Extracted data entries:
__________________________________________________
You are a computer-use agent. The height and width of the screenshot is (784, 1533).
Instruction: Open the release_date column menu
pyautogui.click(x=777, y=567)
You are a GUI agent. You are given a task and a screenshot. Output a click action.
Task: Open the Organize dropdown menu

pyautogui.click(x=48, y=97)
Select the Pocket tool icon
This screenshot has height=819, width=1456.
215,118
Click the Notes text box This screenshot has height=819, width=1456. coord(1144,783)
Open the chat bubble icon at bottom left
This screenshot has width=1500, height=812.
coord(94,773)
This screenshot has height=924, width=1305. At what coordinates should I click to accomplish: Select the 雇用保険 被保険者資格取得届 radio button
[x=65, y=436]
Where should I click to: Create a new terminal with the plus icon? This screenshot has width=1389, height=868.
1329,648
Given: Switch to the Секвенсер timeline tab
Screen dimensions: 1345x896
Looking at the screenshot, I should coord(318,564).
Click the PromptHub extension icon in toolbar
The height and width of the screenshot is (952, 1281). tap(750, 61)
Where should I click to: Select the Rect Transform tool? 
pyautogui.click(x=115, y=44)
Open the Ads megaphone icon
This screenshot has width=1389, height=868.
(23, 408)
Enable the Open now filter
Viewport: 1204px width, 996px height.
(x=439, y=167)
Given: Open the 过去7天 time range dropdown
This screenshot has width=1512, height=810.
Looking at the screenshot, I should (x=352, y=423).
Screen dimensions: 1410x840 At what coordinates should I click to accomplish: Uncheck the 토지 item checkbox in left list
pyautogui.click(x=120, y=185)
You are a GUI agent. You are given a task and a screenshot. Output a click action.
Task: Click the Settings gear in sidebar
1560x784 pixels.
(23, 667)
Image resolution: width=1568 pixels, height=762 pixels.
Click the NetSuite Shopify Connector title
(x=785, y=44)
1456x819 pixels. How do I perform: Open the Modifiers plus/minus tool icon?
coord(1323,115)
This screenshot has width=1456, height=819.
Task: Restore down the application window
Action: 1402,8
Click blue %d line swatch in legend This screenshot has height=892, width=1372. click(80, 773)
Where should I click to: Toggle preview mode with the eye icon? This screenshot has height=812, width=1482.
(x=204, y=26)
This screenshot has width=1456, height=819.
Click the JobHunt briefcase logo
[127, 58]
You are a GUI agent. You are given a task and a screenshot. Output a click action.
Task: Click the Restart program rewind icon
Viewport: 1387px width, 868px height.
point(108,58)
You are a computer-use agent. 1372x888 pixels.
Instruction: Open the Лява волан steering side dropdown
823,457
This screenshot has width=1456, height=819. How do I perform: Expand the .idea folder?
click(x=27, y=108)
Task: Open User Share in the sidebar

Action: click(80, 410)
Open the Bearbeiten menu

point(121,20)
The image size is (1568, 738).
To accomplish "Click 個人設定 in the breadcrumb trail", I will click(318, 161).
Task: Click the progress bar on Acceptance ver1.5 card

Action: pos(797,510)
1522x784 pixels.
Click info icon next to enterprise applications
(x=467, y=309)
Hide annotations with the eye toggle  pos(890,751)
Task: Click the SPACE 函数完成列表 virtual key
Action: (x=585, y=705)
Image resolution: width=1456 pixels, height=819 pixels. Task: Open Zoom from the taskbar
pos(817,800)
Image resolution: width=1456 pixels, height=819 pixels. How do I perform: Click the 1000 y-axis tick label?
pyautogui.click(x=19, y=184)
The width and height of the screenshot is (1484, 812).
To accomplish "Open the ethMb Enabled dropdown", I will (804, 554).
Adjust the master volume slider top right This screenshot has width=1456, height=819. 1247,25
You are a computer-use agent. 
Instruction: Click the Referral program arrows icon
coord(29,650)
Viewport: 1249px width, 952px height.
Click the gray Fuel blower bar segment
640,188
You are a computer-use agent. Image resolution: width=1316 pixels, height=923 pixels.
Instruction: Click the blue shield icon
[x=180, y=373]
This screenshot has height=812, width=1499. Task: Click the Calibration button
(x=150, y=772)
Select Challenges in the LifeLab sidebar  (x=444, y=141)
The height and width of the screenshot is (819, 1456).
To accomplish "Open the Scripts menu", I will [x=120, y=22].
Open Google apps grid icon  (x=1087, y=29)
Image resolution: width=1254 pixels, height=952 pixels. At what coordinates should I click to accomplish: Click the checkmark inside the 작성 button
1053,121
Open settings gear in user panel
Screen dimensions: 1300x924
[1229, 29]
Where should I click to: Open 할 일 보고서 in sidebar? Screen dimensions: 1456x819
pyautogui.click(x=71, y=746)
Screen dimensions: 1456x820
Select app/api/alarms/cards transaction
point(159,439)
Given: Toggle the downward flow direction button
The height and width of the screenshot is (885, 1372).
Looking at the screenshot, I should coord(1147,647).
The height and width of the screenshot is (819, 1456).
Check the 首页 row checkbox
__________________________________________________
Once you have read the records above, output each of them verbatim.

You are a computer-use agent. The height and width of the screenshot is (784, 1533).
Instruction: Open the release_date column menu
pyautogui.click(x=777, y=567)
You are a GUI agent. You are given a task and a screenshot. Output a click action.
Task: Open the Organize dropdown menu

pyautogui.click(x=48, y=97)
Select the Pocket tool icon
This screenshot has height=819, width=1456.
215,118
Click the Notes text box This screenshot has height=819, width=1456. coord(1144,783)
Open the chat bubble icon at bottom left
This screenshot has width=1500, height=812.
coord(94,773)
This screenshot has height=924, width=1305. At what coordinates should I click to accomplish: Select the 雇用保険 被保険者資格取得届 radio button
[x=65, y=436]
Where should I click to: Create a new terminal with the plus icon? This screenshot has width=1389, height=868.
1329,648
Given: Switch to the Секвенсер timeline tab
Screen dimensions: 1345x896
Looking at the screenshot, I should coord(318,564).
Click the PromptHub extension icon in toolbar
The height and width of the screenshot is (952, 1281). tap(750, 61)
Where should I click to: Select the Rect Transform tool? 
pyautogui.click(x=115, y=44)
Open the Ads megaphone icon
This screenshot has width=1389, height=868.
(23, 408)
Enable the Open now filter
Viewport: 1204px width, 996px height.
(x=439, y=167)
Given: Open the 过去7天 time range dropdown
This screenshot has width=1512, height=810.
Looking at the screenshot, I should (x=352, y=423).
Screen dimensions: 1410x840 At what coordinates should I click to accomplish: Uncheck the 토지 item checkbox in left list
pyautogui.click(x=120, y=185)
You are a GUI agent. You are given a task and a screenshot. Output a click action.
Task: Click the Settings gear in sidebar
1560x784 pixels.
(23, 667)
Image resolution: width=1568 pixels, height=762 pixels.
Click the NetSuite Shopify Connector title
(x=785, y=44)
1456x819 pixels. How do I perform: Open the Modifiers plus/minus tool icon?
coord(1323,115)
This screenshot has width=1456, height=819.
Task: Restore down the application window
Action: 1402,8
Click blue %d line swatch in legend This screenshot has height=892, width=1372. click(80, 773)
Where should I click to: Toggle preview mode with the eye icon? This screenshot has height=812, width=1482.
(x=204, y=26)
This screenshot has width=1456, height=819.
Click the JobHunt briefcase logo
[127, 58]
You are a GUI agent. You are given a task and a screenshot. Output a click action.
Task: Click the Restart program rewind icon
Viewport: 1387px width, 868px height.
point(108,58)
You are a computer-use agent. 1372x888 pixels.
Instruction: Open the Лява волан steering side dropdown
823,457
This screenshot has width=1456, height=819. How do I perform: Expand the .idea folder?
click(x=27, y=108)
Task: Open User Share in the sidebar

Action: click(80, 410)
Open the Bearbeiten menu

point(121,20)
The image size is (1568, 738).
To accomplish "Click 個人設定 in the breadcrumb trail", I will click(318, 161).
Task: Click the progress bar on Acceptance ver1.5 card

Action: pos(797,510)
1522x784 pixels.
Click info icon next to enterprise applications
(x=467, y=309)
Hide annotations with the eye toggle  pos(890,751)
Task: Click the SPACE 函数完成列表 virtual key
Action: (x=585, y=705)
Image resolution: width=1456 pixels, height=819 pixels. Task: Open Zoom from the taskbar
pos(817,800)
Image resolution: width=1456 pixels, height=819 pixels. How do I perform: Click the 1000 y-axis tick label?
pyautogui.click(x=19, y=184)
The width and height of the screenshot is (1484, 812).
To accomplish "Open the ethMb Enabled dropdown", I will (804, 554).
Adjust the master volume slider top right This screenshot has width=1456, height=819. 1247,25
You are a computer-use agent. 
Instruction: Click the Referral program arrows icon
coord(29,650)
Viewport: 1249px width, 952px height.
Click the gray Fuel blower bar segment
640,188
You are a computer-use agent. Image resolution: width=1316 pixels, height=923 pixels.
Instruction: Click the blue shield icon
[x=180, y=373]
This screenshot has height=812, width=1499. Task: Click the Calibration button
(x=150, y=772)
Select Challenges in the LifeLab sidebar  (x=444, y=141)
The height and width of the screenshot is (819, 1456).
To accomplish "Open the Scripts menu", I will [x=120, y=22].
Open Google apps grid icon  (x=1087, y=29)
Image resolution: width=1254 pixels, height=952 pixels. At what coordinates should I click to accomplish: Click the checkmark inside the 작성 button
1053,121
Open settings gear in user panel
Screen dimensions: 1300x924
[1229, 29]
Where should I click to: Open 할 일 보고서 in sidebar? Screen dimensions: 1456x819
pyautogui.click(x=71, y=746)
Screen dimensions: 1456x820
Select app/api/alarms/cards transaction
point(159,439)
Given: Toggle the downward flow direction button
The height and width of the screenshot is (885, 1372).
Looking at the screenshot, I should coord(1147,647).
The height and width of the screenshot is (819, 1456).
Check the 首页 row checkbox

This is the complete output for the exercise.